Oh, and here are some links that you, or whoever reads this, might have already seen, but that relate to the link you posted in the previous comment.
http://www.gamingopenmarket.com/
http://www.wired.com/news/games/0,2101,65865,00.html
From: [identity profile] imomus.livejournal.com
By the way, thanks for that Bruce Sterling video link, I just watched the whole thing and it's terrifically interesting.

he makes the claim that he sees the histories/logs of these objects existence becoming more important than the objects themselves. The phrase he uses is, "the objects become just hard copy"
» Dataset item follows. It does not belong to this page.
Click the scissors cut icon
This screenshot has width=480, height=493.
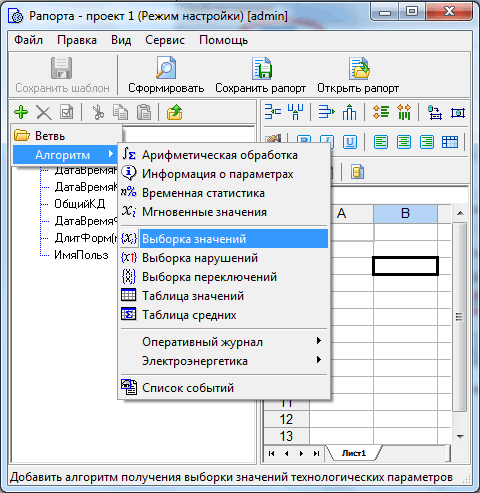pos(98,112)
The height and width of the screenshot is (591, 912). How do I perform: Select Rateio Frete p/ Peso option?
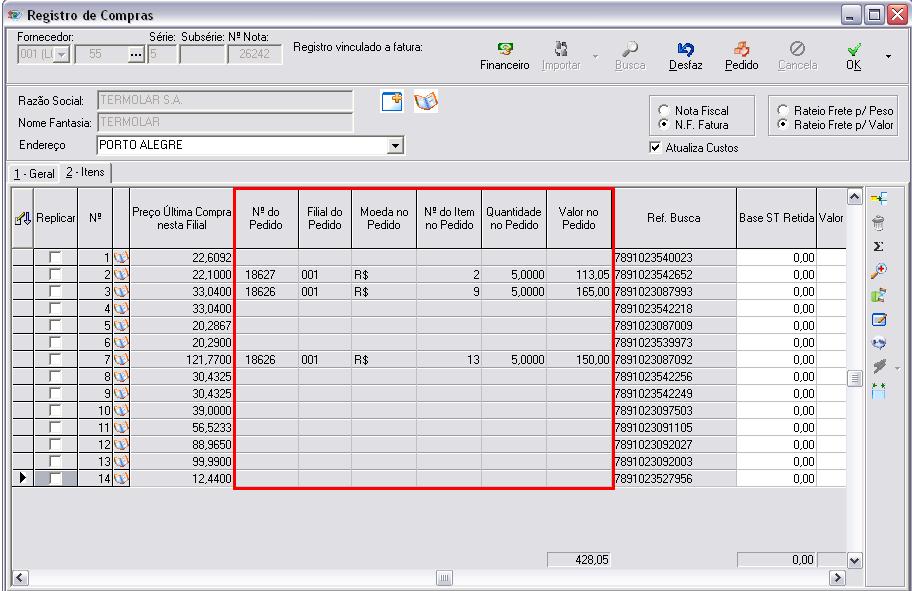(783, 111)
Yes, and I have very mixed feelings about this thesis. It seems like a high-tech version of Platonism. My table is just the 'hard copy' of some ideal table up in the sky... or on a computer screen. The data traces left by the table are more important than the table itself. It seems like a very literary approach to objects, and I don't mean that in a good way. But later Sterling says that the object is merely a nexus for a set of social relations, and that sounds rather like Marx, and I'm back onside. And if I think of what I said just a few inches up this thread, that I'm so grateful that my work touched someone and that that makes everything worthwhile, I'm possibly saying that the information traces I -- a human 'spime', an entity moving through space-time -- leave are more important than my body itself. Feelings like that seem inevitable for artists -- 'it's the music that matters... the music is timeless... etc'.
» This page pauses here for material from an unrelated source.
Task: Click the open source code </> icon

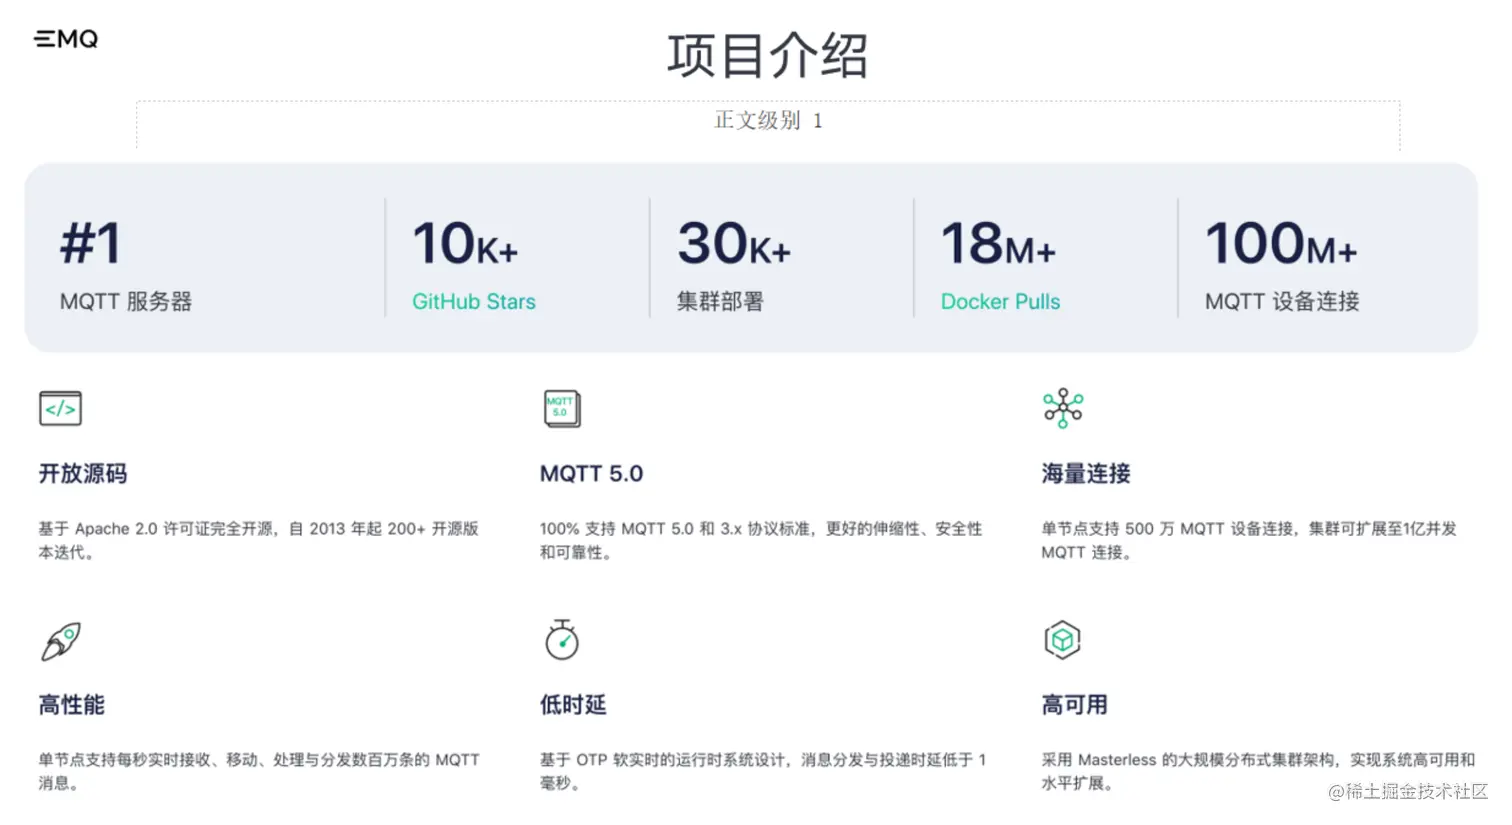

But I think the relationship between object and blueprint, between real and ideal, between spime and info-trace, between langue and parole, is much more interactive and mutual than Sterling allows. I think a Japanese potter or gardener would know that. It disturbs me that Sterling is so keen to say the object itself doesn't matter. Even in the Christian story, think how incredibly important incarnation is.
From: [identity profile] orlac.livejournal.com
Wow, I feel like such an idiot for not recognizing the obvious Platonism of his claim. But, and I might be missing something important here because I know my knowledge of Plato is really limited at the moment, I think there is a real difference between primarily valuing an objects "data traces" and primarily valuing a person's. It seems like the reason for valuing the information about an objects history is in order to find out what design creates objects with the greatest possibility of serving their proposed purpose. In other words some sort of all the time every where prototyping, which quickly leads to platonic ideals because no one can argue that we shouldn't make all [insert object name here]s like this, when this is a massive record of success at achieving the object's spime-telos or something. I agree that just is "techno Platonism", as I understand it. When talking about people on the other hand I, and I imagine most people, find it kind of hard to think in terms of ideals. Without getting into that any further, mainly because I don't want to make any more of a fool of myself, I think your last point was interesting.

"I'm possibly saying that the information traces I -- a human 'spime', an entity moving through space-time -- leave are more important than my body itself. Feelings like that seem inevitable for artists "

I think that the internet has made many more people into casual artists in that sense than ever before. It has created a whole culture of people who live for their own log of existence, and the way that interacts with people other than themselves. Does this value of your creative output's continued existence over all else fit into some definition of artist? Gack, scratch that. I hate inadequate definitions, and that would inevitably be one.

A couple of brief questions before I leave this point to rest for the time being. You seem to both support and understand Marx, as well as appearing to be pretty smart. My knowledge of Marx is limited to having read the communist manifesto and some stuff in political science text books; I found them both to be laughable. What site(s) or book(s) would you recommends if you were trying to convince someone that he had some worthwhile points/ideas?

Finally, I've been having a real blast watching various academic lectures online, is there some sort of all, or most, encompassing site for these that I don't know about, or do they just need to be found individually?